■ Page excerpt ■
_ _ _ _ _

The Department of Health may adopt rules to implement the act.  The act does not supercede local ordinances that exceed its scope. 

 

The act contains a severability clause.  If specific funding for the act is not provided, the act is null and void.

 

Substitute Bill Compared to Original Bill:  Current child death review activities are clearly authorized to continue with current confidentiality protections until the act becomes effective on January 1, 1998.

 

The state health department is identified as the appointing authority for the state child death review team, and as the lead state agency on child death review.  The state health officer may serve on the state child death review team.

 

Local health departments are identified as the appointing authorities for local child death review teams. 

 

Child death review protocols must be developed locally and approved by the state.

 

Records named in the bill as those which may be included in the review are expanded to include autopsy records and the confidential portion of the birth certificate.  Records access is limited by the terms of federal law as it may apply to alcohol and drug abuse patient information.

 

All records supplied to state and local teams, as well as any summaries, analyses or other information generated by the teams in the course of their reviews are confidential, and not subject to subpoena pursuant to their use in these reviews.  Death review team staff and expert advisors are similarly protected from examination in civil, administrative or criminal proceedings.  Only aggregate data on child death reviews, as defined in the bill, may be reported.

 

Child death reviews may not impair or occur concurrently with law enforcement investigations.

_ _ _ _ _

■ Explore the material ■
1. Write out everything in the child death review bill summary from "Substitute Bill Compared" down to "by the state.".
2. Using the child death review bill summary, decide whether each statement agrees with it. Answer yes or no, and quote the words that decide it.
(a) The act becomes effective on January 1, 1998.
(b) Local health departments appoint the state child death review team.
(c) Child death reviews may take place at the same time as law enforcement investigations.
3. According to the child death review bill summary, what happens to the act if specific funding for it is not provided?
The records aren't needed for anything asked here.

_ _ _ _ _

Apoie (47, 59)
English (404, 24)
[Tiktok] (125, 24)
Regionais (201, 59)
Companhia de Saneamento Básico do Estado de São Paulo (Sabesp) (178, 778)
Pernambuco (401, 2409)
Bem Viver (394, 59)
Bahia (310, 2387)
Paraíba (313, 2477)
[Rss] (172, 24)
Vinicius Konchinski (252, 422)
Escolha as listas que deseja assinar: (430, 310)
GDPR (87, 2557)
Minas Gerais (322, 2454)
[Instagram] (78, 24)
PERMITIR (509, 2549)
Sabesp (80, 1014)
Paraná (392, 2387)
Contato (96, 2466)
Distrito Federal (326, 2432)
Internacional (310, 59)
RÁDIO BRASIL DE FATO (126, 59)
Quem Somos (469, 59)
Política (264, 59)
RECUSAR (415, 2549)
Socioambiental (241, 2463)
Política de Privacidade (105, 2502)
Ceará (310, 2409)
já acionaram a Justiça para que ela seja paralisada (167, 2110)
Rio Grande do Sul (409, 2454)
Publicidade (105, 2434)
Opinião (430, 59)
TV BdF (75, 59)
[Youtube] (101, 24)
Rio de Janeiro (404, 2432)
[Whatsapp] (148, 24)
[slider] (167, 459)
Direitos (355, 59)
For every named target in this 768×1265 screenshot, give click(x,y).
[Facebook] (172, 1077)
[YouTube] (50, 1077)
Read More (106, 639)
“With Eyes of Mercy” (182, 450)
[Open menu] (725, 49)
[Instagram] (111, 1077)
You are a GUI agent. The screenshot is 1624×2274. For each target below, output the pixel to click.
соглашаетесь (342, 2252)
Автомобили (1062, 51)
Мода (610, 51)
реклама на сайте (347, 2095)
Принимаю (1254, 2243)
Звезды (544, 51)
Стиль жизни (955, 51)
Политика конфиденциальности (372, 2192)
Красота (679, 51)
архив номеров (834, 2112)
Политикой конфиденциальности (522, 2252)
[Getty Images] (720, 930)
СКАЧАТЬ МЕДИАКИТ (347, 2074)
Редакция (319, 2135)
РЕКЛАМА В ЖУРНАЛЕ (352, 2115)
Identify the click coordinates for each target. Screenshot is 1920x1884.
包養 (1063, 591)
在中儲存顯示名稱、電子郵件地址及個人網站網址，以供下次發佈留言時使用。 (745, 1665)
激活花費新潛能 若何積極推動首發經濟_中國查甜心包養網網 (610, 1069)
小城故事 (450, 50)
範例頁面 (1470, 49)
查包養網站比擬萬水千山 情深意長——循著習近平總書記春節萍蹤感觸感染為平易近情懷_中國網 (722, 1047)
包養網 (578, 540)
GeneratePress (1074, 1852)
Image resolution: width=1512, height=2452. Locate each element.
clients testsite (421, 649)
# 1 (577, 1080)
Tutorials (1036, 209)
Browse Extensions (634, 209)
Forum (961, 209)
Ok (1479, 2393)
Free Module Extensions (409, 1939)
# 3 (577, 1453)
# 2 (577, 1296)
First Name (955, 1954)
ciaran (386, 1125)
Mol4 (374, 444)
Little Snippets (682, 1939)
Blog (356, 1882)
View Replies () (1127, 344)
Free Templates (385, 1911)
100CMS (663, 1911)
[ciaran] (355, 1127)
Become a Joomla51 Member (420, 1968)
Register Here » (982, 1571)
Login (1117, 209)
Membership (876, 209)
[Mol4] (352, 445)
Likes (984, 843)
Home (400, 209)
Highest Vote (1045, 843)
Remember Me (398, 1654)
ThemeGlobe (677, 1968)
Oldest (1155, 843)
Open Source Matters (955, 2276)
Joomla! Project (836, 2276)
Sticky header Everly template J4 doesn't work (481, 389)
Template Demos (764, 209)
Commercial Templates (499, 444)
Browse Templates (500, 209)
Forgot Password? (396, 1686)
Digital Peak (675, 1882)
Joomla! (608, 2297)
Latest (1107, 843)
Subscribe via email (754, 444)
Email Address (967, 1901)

_ _ _ _ _

■ Answers to this exercise ■
1.
Substitute Bill Compared to Original Bill:  Current child death review activities are clearly authorized to continue with current confidentiality protections until the act becomes effective on January 1, 1998.

 

The state health department is identified as the appointing authority for the state child death review team, and as the lead state agency on child death review.  The state health officer may serve on the state child death review team.

 

Local health departments are identified as the appointing authorities for local child death review teams. 

 

Child death review protocols must be developed locally and approved by the state.

2.
(a) Yes: "until the act becomes effective on January 1, 1998."
(b) No: "The state health department is identified as the appointing authority for the state child death review team"
(c) No: "Child death reviews may not impair or occur concurrently with law enforcement investigations."

3. The act is null and void.